Class of organic compounds that are used as pigments

Diarylide pigments are organic compounds that are used as pigments in inks and related materials. They often are yellow or yellow-green. To some extent, these organic compounds have displaced cadmium sulfide from the market. Being pigments, these compounds exist as (yellow) powders of low solubility in water. They are similar to the simpler monoazo pigments called arylide yellows.

== Production and properties==

Synthesis of C.I. Pigment Yellow 13, a diarylide pigment.

Pigment Yellow encompases a commercially important family of diarylide pigments.

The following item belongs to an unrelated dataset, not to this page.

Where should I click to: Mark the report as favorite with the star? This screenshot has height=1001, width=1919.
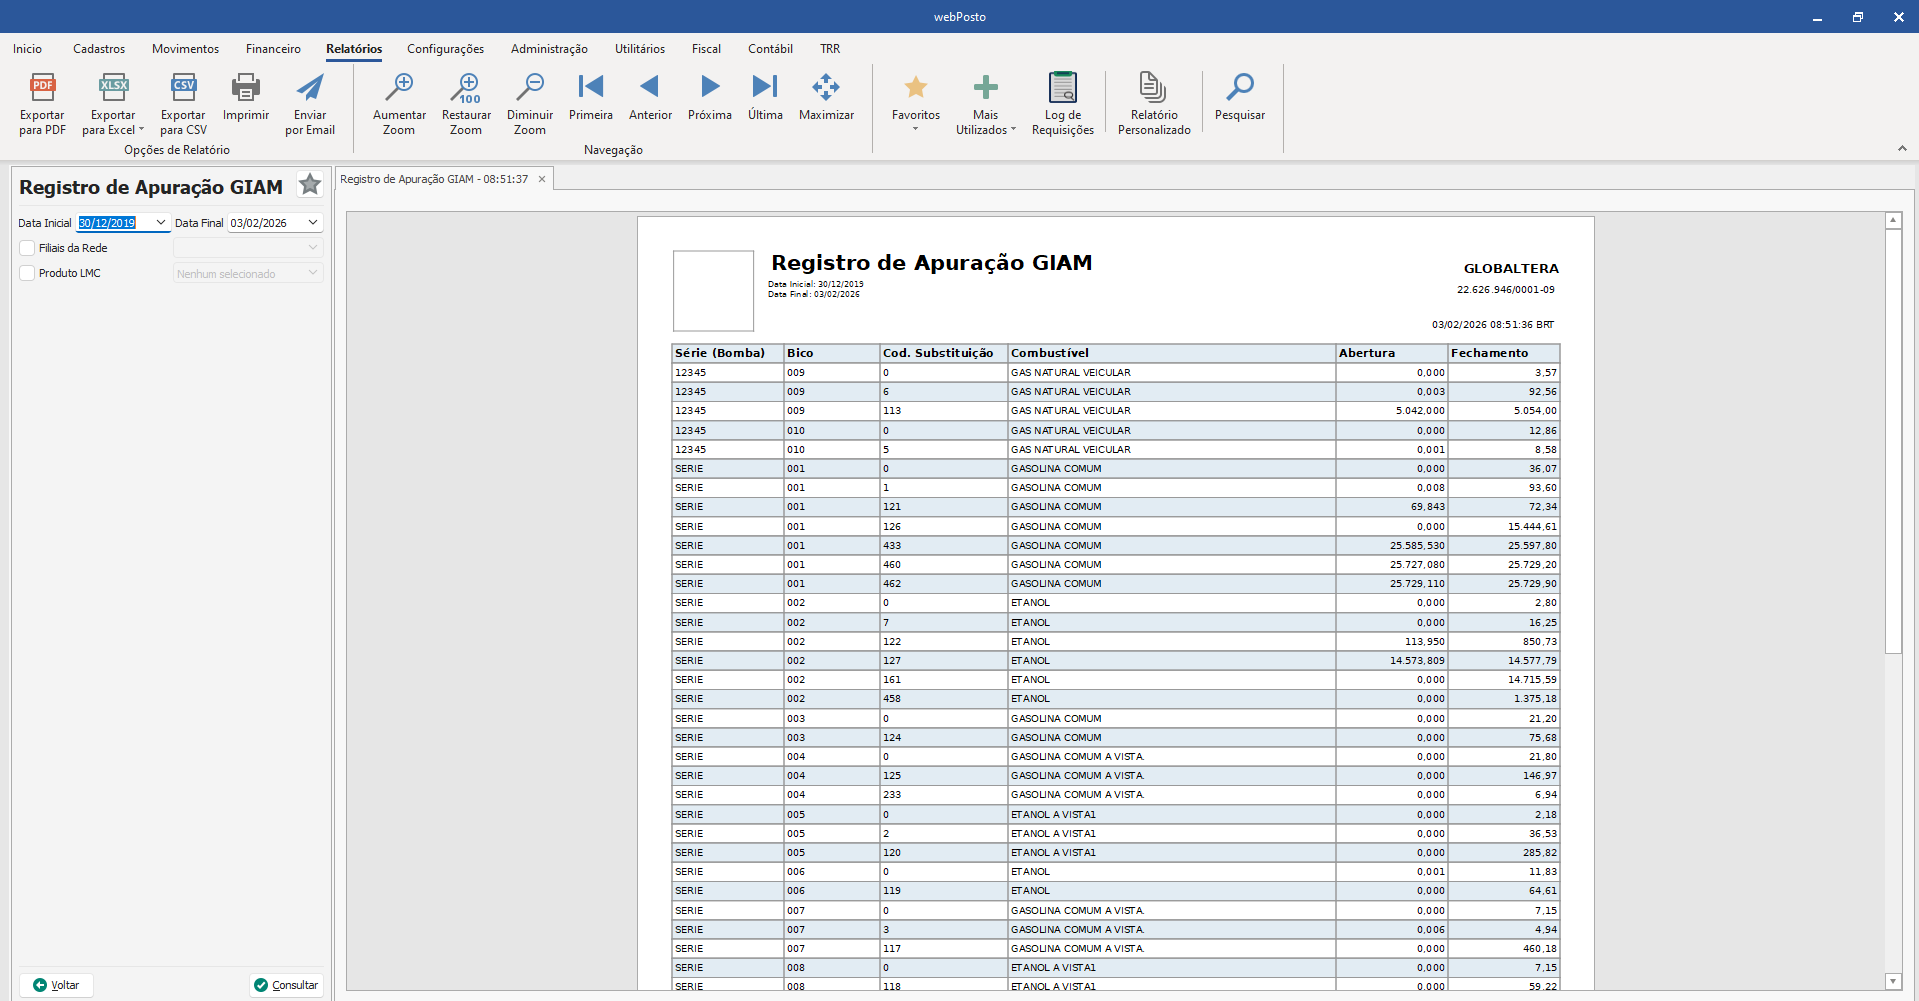(x=310, y=185)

| Pigment | CAS Registry Number | Benzidine component | acetoacetanilide component |
|---|---|---|---|
| Pigment Yellow 12 | 6358-85-6 | 3,3'-dichlorobenzidine | phenyl |
| Pigment Yellow 13 | 5102-83-0 | 3,3'-dichlorobenzidine | meta-xylyl |
| Pigment Yellow 14 | 5468-75-7 | 3,3'-dichlorobenzidine | ortho-tolyl |
| Pigment Yellow 17 | 4531-49-1 | 3,3'-dichlorobenzidine | ortho-anisyl |
| Pigment Yellow 55 | 6358-37-8 | 3,3'-dichlorobenzidine | para-tolyl |
| Pigment Yellow 63 | 14569-54-1 | 3,3'-dichlorobenzidine | ortho-chlorophenyl |
| Pigment Yellow 81 | 22094-93-5 | 2,2',5,5'-tetrachlorobenzidine | meta-xylyl |
| Pigment Yellow 83 | 5567-15-7 | 3,3'-dichlorobenzidine | 4-chlorophenyl |

===Preparation===
The formation of diarylide pigments involves the reaction of doubly diazotized aromatic diamines (derivatives of benzidine) with acetoacetanilides. By varying both of these components the benzidine and the acetoacetanilide - several useful pigments have been produced. A related family of organic pigments are the simpler arylides, which arise from the coupling of mono-diazonium salts with the same coupling partners.

The pigments' colors can range from yellow to yellow-green. One common diarylide yellow pigment is Pigment yellow 12. From the selection of diarylide yellow pigments shown below one can appreciate the subtle changes in the substituents. Worldwide production of organic pigments was estimated to be about 250,000 metric tons (t) in 2006, with about 25%, or 62,500 t, being diarylide yellows.

===Structure===
Being pigments, these compounds have very low solubility, especially in water. Single crystals for X-ray crystallography can however be grown from hot solutions in organic solvents. For example, crystals of Pigment Yellow 13, 14, and 63 were grown by slow cooling 200 °C solutions of the pigments in 1,2,4-trichlorobenzene. These vigorous conditions also indicate the considerable thermal stability enjoyed by these compounds. X-ray crystallography, spectroscopy, and electronic structure calculations consistently show that these compounds exist as the (bis) keto-hydrazone tautomers, even though these structures are often depicted as diazo compounds. They are planar molecules.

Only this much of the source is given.